Lent Money unofficial Editorial

Problem Link: https://www.codechef.com/JUNE19B/problems/LENTMO

Quick Summary of the question:
Given a list of n numbers, find the maximum sum possible by xoring the elements in groups of size K with X any number of times. Elements chosen in any iteration can be re-chosen in the other iterations.

Solution:

The minimum assured sum we can get is the sum of all elements in the array. This value can be increased by a[i]^x - a[i]. So we can calculate the sum and modify the array to hold the value a[i]^x - a[i] instead.

Since we want to maximize the sum, let us sort this new array such that the largest element comes first. This follows the intuition that it is better to choose elements which increase the sum more.

Here comes an important observation. Elements chosen in any iteration can be re-chosen in the other iterations.

That means we can choose indices 1,3,4 in one set and 1,2,4 in the next. The result would be just 2,3. This allows choices in groups of 2 and (n-2)%2 (by xoring the groups containing xored groups of two).

So when K is even, we can select in groups of 2, and when K is odd, in groups of 1.

In said fashion select elements until it stops increasing the sum.

### [Stored rows]
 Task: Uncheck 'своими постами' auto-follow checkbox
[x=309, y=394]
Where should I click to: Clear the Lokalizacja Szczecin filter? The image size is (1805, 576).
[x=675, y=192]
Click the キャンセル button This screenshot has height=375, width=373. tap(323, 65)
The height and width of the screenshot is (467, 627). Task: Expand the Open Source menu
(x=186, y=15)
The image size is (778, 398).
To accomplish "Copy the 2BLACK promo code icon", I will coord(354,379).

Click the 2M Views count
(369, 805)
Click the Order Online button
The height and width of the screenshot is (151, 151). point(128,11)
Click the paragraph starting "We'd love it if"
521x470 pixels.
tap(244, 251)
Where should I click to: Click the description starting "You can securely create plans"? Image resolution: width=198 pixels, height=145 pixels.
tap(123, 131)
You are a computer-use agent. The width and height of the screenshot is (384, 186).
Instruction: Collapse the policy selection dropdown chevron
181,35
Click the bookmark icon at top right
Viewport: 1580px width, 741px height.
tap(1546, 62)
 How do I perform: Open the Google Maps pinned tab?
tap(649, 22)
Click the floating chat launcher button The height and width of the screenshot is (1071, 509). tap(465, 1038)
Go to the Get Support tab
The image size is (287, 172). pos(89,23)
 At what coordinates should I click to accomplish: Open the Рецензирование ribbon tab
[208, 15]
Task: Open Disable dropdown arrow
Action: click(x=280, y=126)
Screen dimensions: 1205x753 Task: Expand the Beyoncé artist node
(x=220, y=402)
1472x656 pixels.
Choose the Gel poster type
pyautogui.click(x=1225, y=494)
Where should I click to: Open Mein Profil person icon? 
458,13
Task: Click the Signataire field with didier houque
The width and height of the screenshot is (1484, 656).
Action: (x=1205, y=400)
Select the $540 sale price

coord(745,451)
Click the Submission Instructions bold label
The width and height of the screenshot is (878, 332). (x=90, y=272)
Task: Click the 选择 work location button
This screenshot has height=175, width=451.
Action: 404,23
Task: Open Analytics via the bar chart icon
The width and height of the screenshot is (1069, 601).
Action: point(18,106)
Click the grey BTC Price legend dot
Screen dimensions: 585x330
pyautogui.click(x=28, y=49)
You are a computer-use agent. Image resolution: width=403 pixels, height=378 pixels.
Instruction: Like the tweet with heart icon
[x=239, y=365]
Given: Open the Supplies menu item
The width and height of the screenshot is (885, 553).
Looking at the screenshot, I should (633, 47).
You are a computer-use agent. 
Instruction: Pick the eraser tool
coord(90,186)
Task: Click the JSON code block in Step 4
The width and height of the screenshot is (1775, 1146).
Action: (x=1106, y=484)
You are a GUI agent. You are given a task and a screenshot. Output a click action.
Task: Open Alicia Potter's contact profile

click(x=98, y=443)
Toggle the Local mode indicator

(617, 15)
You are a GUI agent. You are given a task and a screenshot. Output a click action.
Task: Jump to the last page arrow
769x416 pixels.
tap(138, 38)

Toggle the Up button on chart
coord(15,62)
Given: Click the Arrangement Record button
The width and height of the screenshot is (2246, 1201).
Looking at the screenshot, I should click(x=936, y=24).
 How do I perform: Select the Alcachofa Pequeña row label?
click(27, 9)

### [List of tasks]
(a) Answer from the Lent Money editorial:
(i) What is the minimum assured sum?
(ii) What value does the modified array hold in place of each a[i]?
(iii) When K is odd, what size of group can elements be selected in?
(b) Write the next part of the Lent Money editorial, picking up after its last sentence.
The records play no part in what comes next.

### [Expected responses]
(a)
(i) The sum of all elements in the array.
(ii) a[i]^x - a[i].
(iii) Groups of 1.

(b)
The only case this fails is if N == K. In this case, we can choose either all elements to XOR or none.

Here is a link to my solution: Gajesh’s Solution

PS: This is my first editorial. Suggestions are welcome.

4 Likes

Amazing bro! I used the same approach too :smile:

Mine is a bit different. It is something like, either I can have maximum possible sum (maximum possible value of each array element either by applying xor or not) or I can have max possible sum - minimum difference abs(arr[i]-arr[i]^x). It clicked me when I did sub task 2 first. My solution - Himanshu’s solution

1 Like

I did not understand the part where k is odd and k<n how can we select each individual element to xor with?
for example like n=6 and k=5 how can we xor all the elements ?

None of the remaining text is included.